In an interview with the Mail & Guardian this week, the EFF leader said he felt vindicated by Zuma’s exit from the presidency, but warned that the fight is not over yet,  vowing to robustly hold the ANC accountable.

“We can tell you know, Zuma will go to jail. We want to see him suffer until the end, for what he did to a generational mission.
It’s not over, we are going to fetch him from the village and go straight to Kgosi Mampuru prison.”

Once considered a close ally of Zuma, Malema was president of the ANC Youth League when he was expelled from the ANC for bringing the party into disrepute.

Malema was also instrumental in ousting former president Thabo Mbeki from power at the ANC’s Polokwane conference in 2007, and leading the charge to recall him the following year.

But this week he celebrated as Zuma resigned as head of state, despite salivating over the possibility of leading a motion of no confidence against Zuma.

“Jerrr! I was wishing they can bring him to me. I would’ve finished him,” Malema joked to journalists in parliament.

Most recently the EFF has led the charge to have Zuma recalled from office, refusing to recognize him as the president since the constitutional court ruled that Zuma had breached the constitution in the Nkandla case.

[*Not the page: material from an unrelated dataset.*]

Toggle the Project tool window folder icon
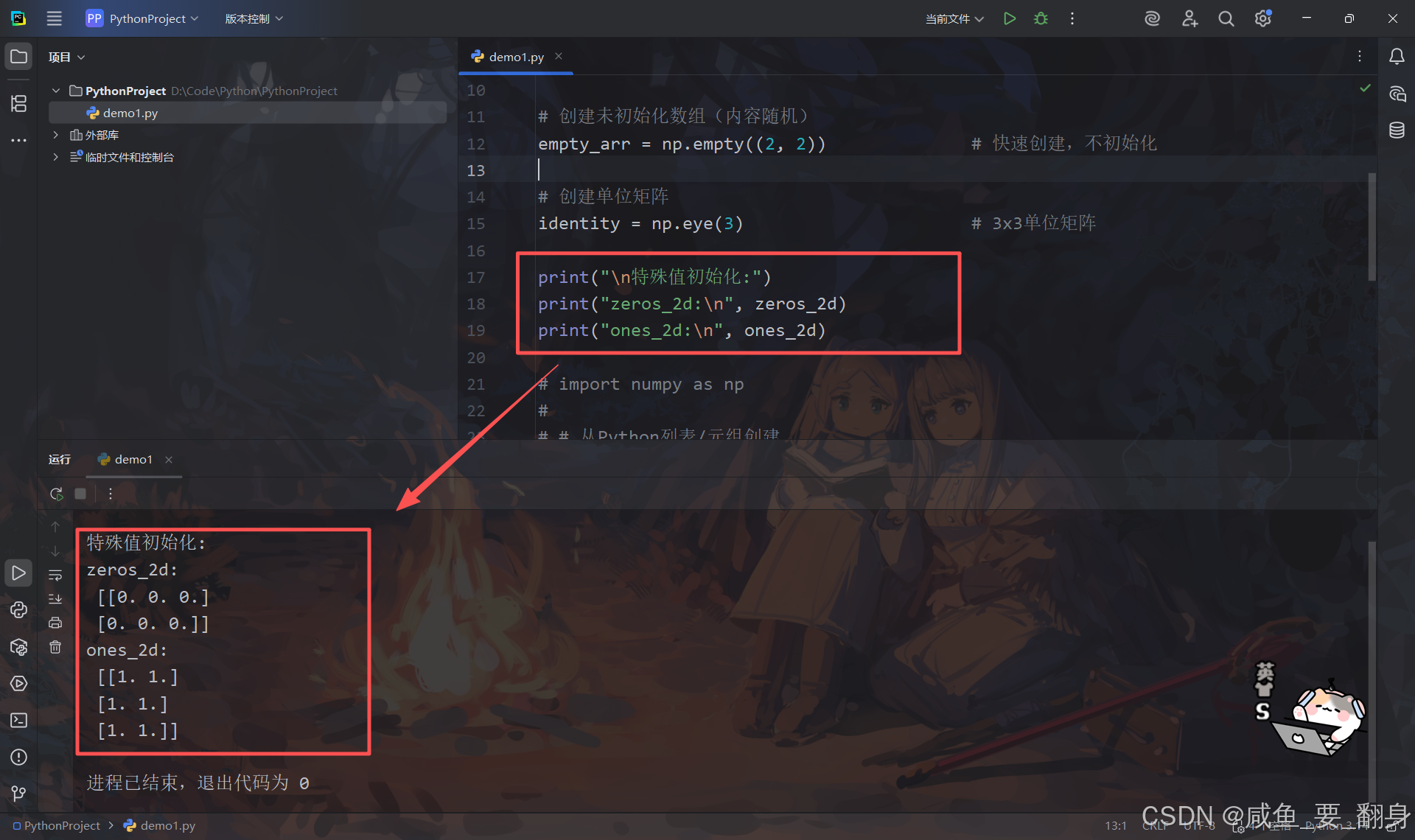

But back in 2007, in the run up to the Polokwane conference, Malema could see that Zuma was not a man of his word. Malema had expected that Zuma would only serve for one term, “because he does not have capacity”. That expectation was not met.

“People were scared of him and did not want to contest him, and then Zuma was the only available person who was ready to challenge Mbeki, because he had nothing to lose,” Malema told the M&G.

“We then said to him: ‘You must only go for one term [as ANC president]’, because we knew he didn’t have capacity but we needed a courageous person. And then when he came in, he did exactly what the people who hated him said he was going to do,” he added.

After Zuma was elected ANC president and Mbeki was recalled, Malema joined Zuma on the campaign trail for the ANC, as the youth league president.

This is when he started seeing the first signs of state capture, Malema said. At a rally in the Northern Cape just months before the election, Zuma arrived in a helicopter owned by the Gupta family.

“I remember one day we were in Northern Cape he came with the Gupta’s chopper and I even asked someone next to me: ‘whose chopper is this?’ They said it was the Guptas, they are the ones sponsoring him. So he had surrendered himself, even then.”

After this realization, Malema and his colleagues in the youth league leadership began planning to replace Zuma with former president Kgalema Motlanthe at the ANC’s Mangaung conference in 2012.

“We had hoped that the people who were going to surround him, like Kgalema and them will be in a position to contain him and push him into the right direction, but they failed.

“We hoped that we could correct [our support of Zuma] at the next conference. Then he removed us before because he knew we were going to remove him,” Malema said.

Malema insists that Zuma’s resignation is the EFF’s vindication, and dedicated it to the life of his former colleague in the ANCYL, secretary general Sindiso Magaqa.

Magaqa was killed in political violence in KwaZulu-Natal last year and suspended from the ANC for three years in the same case that saw Malema expelled.

Malema said Zuma ruined the future of Magaqa and countless other young leaders because they dared to challenge him. But Zuma was warned that he would eventually lose, the EFF leader said.

“I told him [Zuma] when he expelled us, you are fighting the wrong people. We will fight you to the end. The first thing is that we have age, we can fight, you don’t have that. So in Sindiso’s name, this fight will continue,” Malema said.